Resilience of oilseed rape should not be underestimated
It has been a turbulent 18 months for oilseed rape, but despite its rollercoaster growing season last year, many growers were left pleasantly surprised by the resilience of the crop when it passed through the combine this harvest.
Despite heavy cabbage stem flea beetle infestations causing concern early on, Andrew Blazey, agronomist at Prime Agriculture, covering Suffolk, Cambridgeshire and Essex, says last year’s crop performed better than expected, leading to some of his growers to increase their OSR area this year.
He says: “In our area, 3.5 tonnes/hectare is good and a lot of crops this harvest averaged 3.5-4t/ha.
“With flea beetle, where establishment was okay and growing conditions were good the crop tended to compensate.”
Mr Blazey says that crops with bigger biomass last year kept flea beetle in the leaf petioles rather than the stem.
“If you can get a variety with good autumn vigour, like InV1035, you do increase your chance of having a decent biomass hopefully lessening the effect of the larvae.
“Last year I had InV1035 on two farms in three blocks – one drilled early August, one block drilled mid-late August and one drilled early September. The yield was consistent across all three blocks.”
For growers uncertain about the future of the crop within their rotation, Mr Blazey recommends focusing it on fields that are kind for establishment, before giving up.
He says: “The price of rape is good if you can get a good crop in the ground and it stands on its own two feet. If you can get it in and away it does spread workload at a busy time of year.”
For South Wales and Pembrokeshire Agrii agronomist, Dai Llewellyn oilseed rape was the highest gross margin crop on the bulk of his crops this year, averaging over 5t/ha on some farms
However, despite escaping flea beetle attack, this season, crop drilled in late September has suffered in the wet weather.
He says: “In the wet conditions it was very noticeable that the hybrid varieties are considerably faster growing and more resilient than some of the conventional varieties. Even the HOLL varieties, which are hybrid, were very slow this year.

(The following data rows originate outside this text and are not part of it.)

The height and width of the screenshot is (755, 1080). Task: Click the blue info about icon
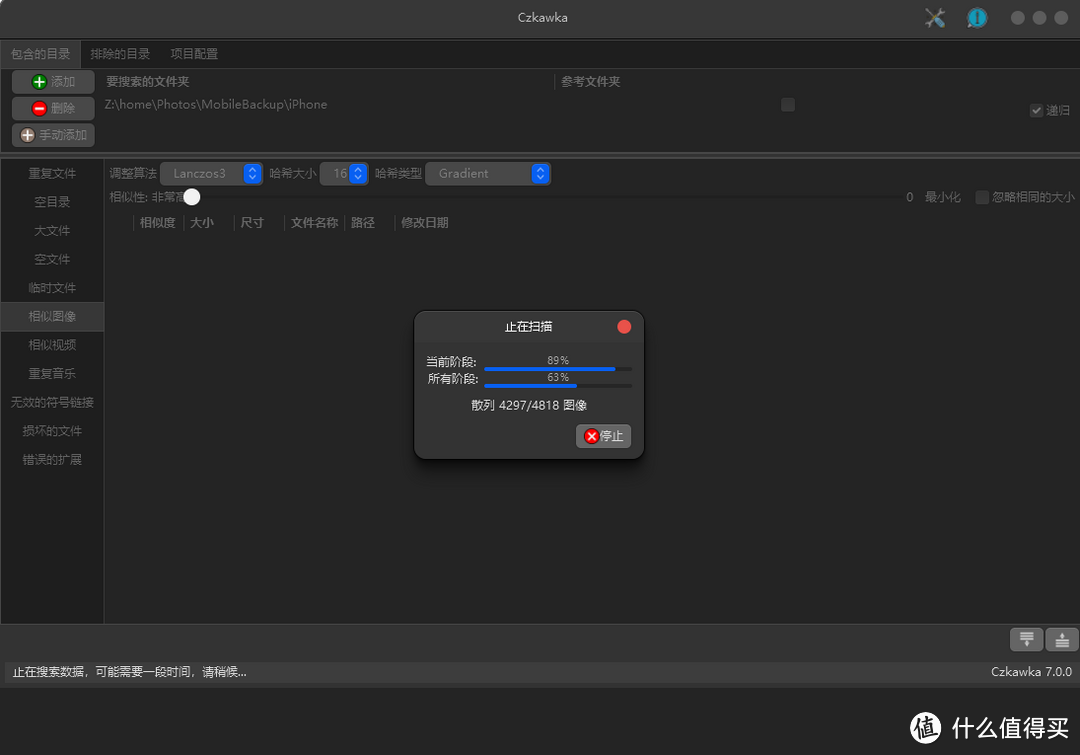click(x=976, y=18)
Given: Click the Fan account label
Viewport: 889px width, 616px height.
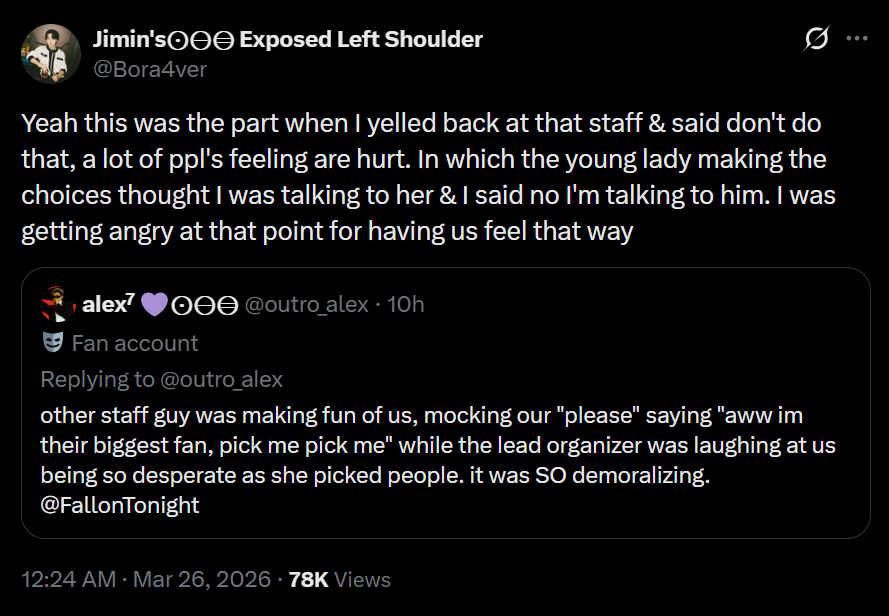Looking at the screenshot, I should pos(135,343).
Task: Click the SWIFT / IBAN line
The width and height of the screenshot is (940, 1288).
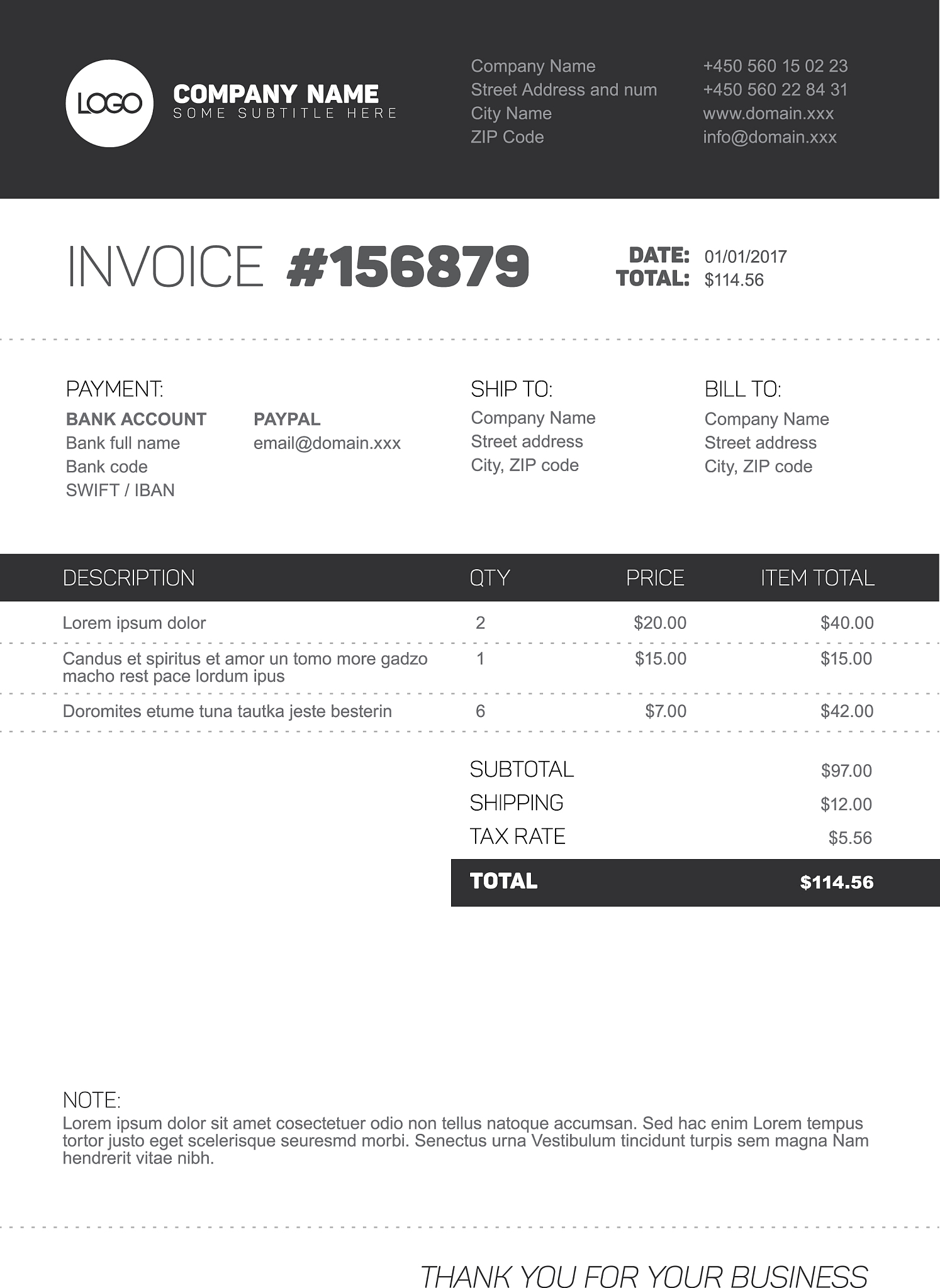Action: [x=120, y=491]
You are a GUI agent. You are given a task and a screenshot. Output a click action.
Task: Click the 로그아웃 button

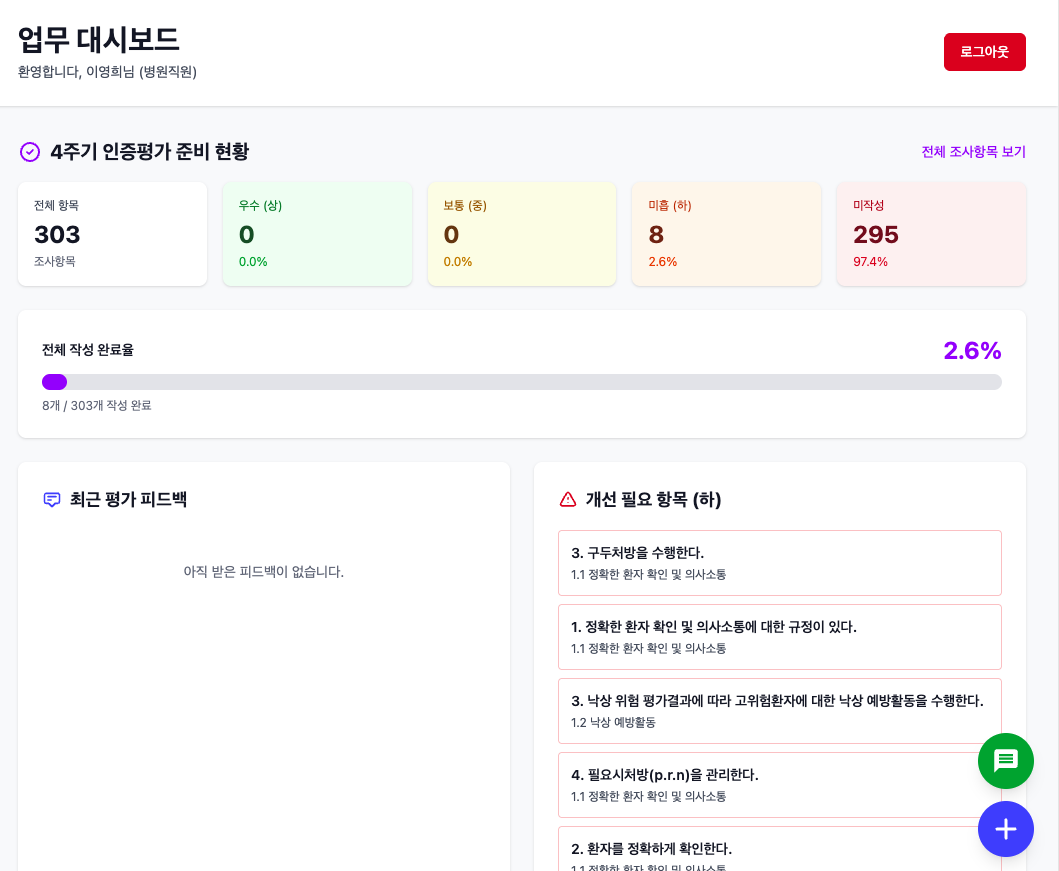click(x=984, y=51)
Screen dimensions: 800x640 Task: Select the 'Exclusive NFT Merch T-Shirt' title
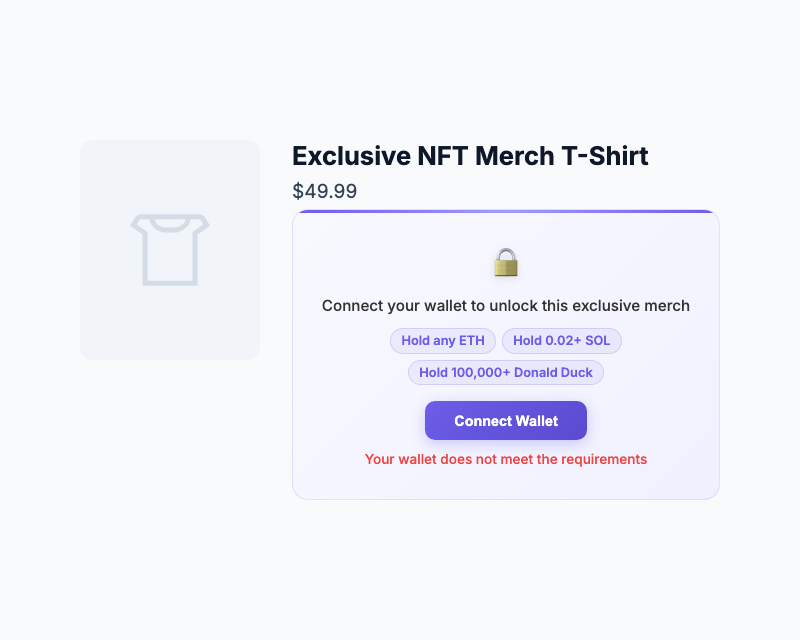tap(470, 156)
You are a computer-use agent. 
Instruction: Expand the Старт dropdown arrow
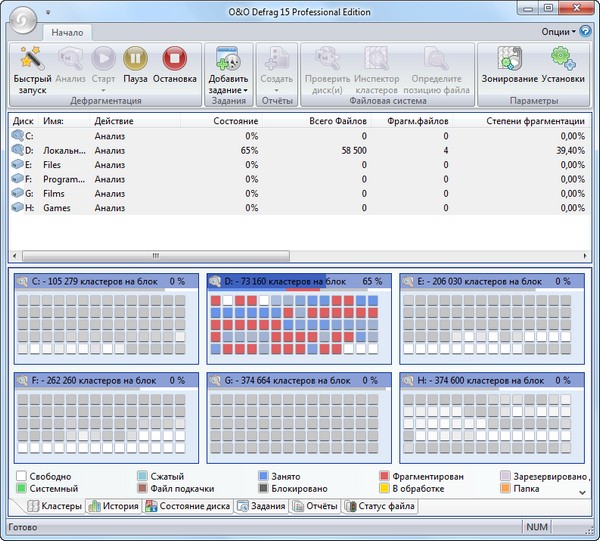click(103, 90)

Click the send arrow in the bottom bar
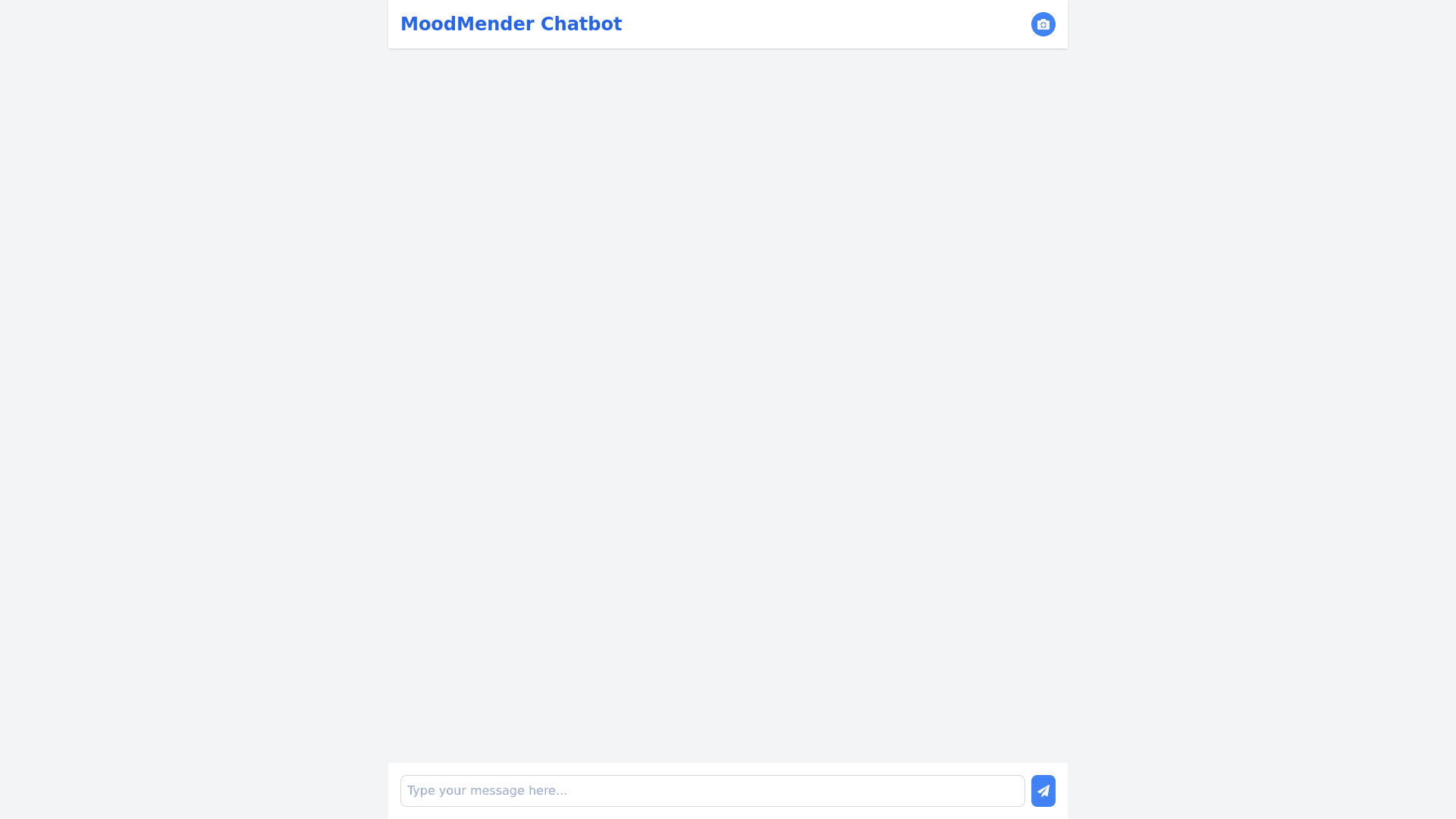pos(1043,791)
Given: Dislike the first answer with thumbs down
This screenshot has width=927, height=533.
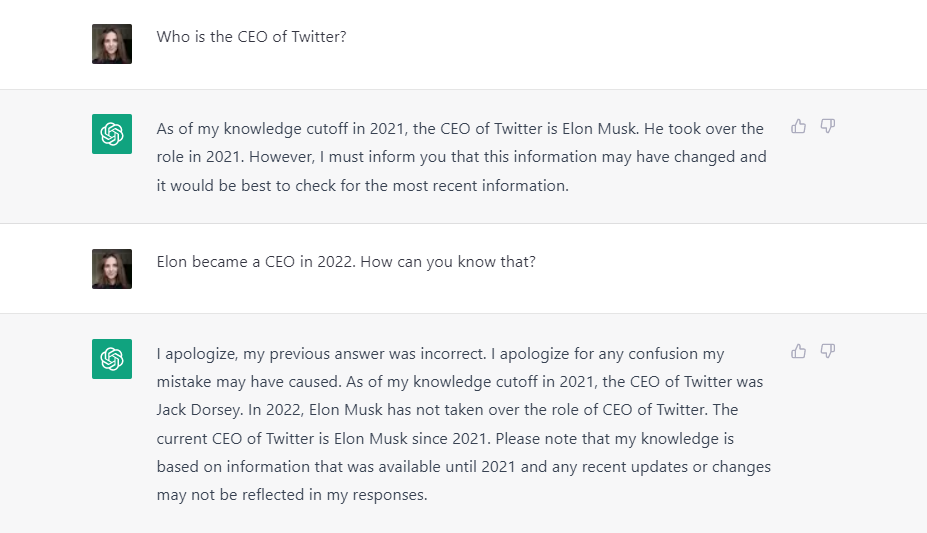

“Last year Nikita did well but InV1035 was the highest yielding over three or four farms.”
Mr Llewellyn puts this down to autumn vigour allowing for later plantings, and a kind autumn.
“A lot was drilled in the last two weeks of September and we even had some was drilled in October.
“We are quite fortunate that it is mild here, so rape will generally keep growing well into December. If the winter is kind and you have got a crop that is not too thick and you can get some nutrients in it and get it to 2-3 leaf stage, you have got the potential for a good crop.”